Les choses se sont envenimées en avril 2011, lorsqu’Addis Abeba a pris unilatéralement la décision d’utiliser l’eau du Nil bleu pour remplir le méga barrage hydro- électrique sous prétexte de produire l’électricité́ alors que le pays ne cherchait qu’à changer les règles du jeu en faisant de l’eau une marchandise comme les autres. Le Caire avertit depuis
des années que ce projet démesuré risque de réduire le débit du fleuve de 25 %, avec de lourdes conséquences pour les agriculteurs et la sécurité alimentaire de la population égyptienne. Unique source d’eau en Egypte, rappelons que le Nil est l’artère vitale des Égyptiens depuis sept mille ans : c’est aux bords du Nil que leur civilisation a émergé, et après elle les autres civilisations de méditerranée. Les Égyptiens ont creusé les ruisseaux, érigé les barrages et les ponts et ont ainsi conduit l’eau du Nil jusqu’à l’intérieur des temples. Par la suite, l’Egypte a pu promouvoir son agriculture, sa métallurgie et son commerce en tablant sur son quota des eaux du Nil.
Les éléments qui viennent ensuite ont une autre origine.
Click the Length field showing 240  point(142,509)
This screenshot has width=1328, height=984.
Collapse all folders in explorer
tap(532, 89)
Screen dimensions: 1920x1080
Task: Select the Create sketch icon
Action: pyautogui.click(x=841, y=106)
Celui-ci atteignait 55.5 milliards mètres cubes par an en vertu de l’accord sur le partage des eaux du Nil de 1959, soit l’équivalent de 500 mètres cubes par an par habitant ou encore 50% du seuil de pauvreté́ hydrique fixé par la Banque Mondiale. Ce traité est resté inchangé́ depuis lors, malgré́ une population galopante qui compte aujourd’hui 105 millions d’habitants (contre 30 millions à l’époque de la ratification de l’accord), ce qui rend chaque année le stress hydrique égyptien plus problématique. En comparaison, l’Éthiopie bénéficie de précipitations équivalentes à un milliard de mètres cubes par an, en plus des 12 fleuves en sus du Nil bleu, de Sobat et de Atbara, puis de l’exploitation de plus de six barrages dans la production de l’électricité́ et dans l’agriculture. Cette comparaison montre bien que c’est l’Éthiopie et non l’Egypte qui s’arroge la part belle et agit égoïstement dans cette crise, nuisant ainsi aux intérêts vitaux de l’Egypte et de son peuple. Selon une étude du Dartmouth College, 35 % des habitants du bassin du Nil risquent de faire face à une pénurie d’eau d’ici 2040. Pour Le Caire, ce grand barrage constitue une menace existentielle.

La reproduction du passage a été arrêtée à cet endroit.